**WHAT IS REQUIRED:** From the first line onward, reproduce the records exactly; the final line to include is the one holding "Collapse the left query A editor row".

──────── SUPPLIED MATERIAL

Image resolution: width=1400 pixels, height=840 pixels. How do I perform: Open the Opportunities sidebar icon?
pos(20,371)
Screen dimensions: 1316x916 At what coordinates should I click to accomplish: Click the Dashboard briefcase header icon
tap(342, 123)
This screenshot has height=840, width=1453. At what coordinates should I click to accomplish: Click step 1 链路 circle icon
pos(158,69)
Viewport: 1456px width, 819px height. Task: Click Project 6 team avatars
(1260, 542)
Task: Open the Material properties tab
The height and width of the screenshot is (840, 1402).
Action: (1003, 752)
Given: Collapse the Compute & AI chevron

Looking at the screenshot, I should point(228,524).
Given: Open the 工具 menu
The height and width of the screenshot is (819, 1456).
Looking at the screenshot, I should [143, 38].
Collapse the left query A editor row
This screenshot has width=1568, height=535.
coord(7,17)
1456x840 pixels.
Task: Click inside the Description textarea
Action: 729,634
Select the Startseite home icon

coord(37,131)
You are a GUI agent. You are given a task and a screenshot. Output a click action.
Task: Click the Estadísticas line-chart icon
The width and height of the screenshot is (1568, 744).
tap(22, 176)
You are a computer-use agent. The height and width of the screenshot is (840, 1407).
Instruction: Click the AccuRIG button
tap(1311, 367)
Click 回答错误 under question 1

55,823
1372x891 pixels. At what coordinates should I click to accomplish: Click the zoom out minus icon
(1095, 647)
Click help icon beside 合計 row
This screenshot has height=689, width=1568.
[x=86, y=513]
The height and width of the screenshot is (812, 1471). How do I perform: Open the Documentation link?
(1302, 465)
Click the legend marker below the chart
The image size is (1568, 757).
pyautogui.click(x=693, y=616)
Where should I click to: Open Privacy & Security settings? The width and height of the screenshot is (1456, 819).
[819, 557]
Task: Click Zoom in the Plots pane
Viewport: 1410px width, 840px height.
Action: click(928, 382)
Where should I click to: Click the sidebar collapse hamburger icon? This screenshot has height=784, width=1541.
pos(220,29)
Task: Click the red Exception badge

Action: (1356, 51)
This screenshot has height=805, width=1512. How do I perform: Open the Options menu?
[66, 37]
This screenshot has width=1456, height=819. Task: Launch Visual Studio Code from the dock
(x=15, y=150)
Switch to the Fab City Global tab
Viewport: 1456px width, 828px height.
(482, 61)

────────────────

**REPLY:**
Image resolution: width=1400 pixels, height=840 pixels. How do I perform: Open the Opportunities sidebar icon?
pos(20,371)
Screen dimensions: 1316x916 At what coordinates should I click to accomplish: Click the Dashboard briefcase header icon
tap(342, 123)
This screenshot has height=840, width=1453. At what coordinates should I click to accomplish: Click step 1 链路 circle icon
pos(158,69)
Viewport: 1456px width, 819px height. Task: Click Project 6 team avatars
(1260, 542)
Task: Open the Material properties tab
The height and width of the screenshot is (840, 1402).
Action: (1003, 752)
Given: Collapse the Compute & AI chevron

Looking at the screenshot, I should point(228,524).
Given: Open the 工具 menu
The height and width of the screenshot is (819, 1456).
Looking at the screenshot, I should [143, 38].
Collapse the left query A editor row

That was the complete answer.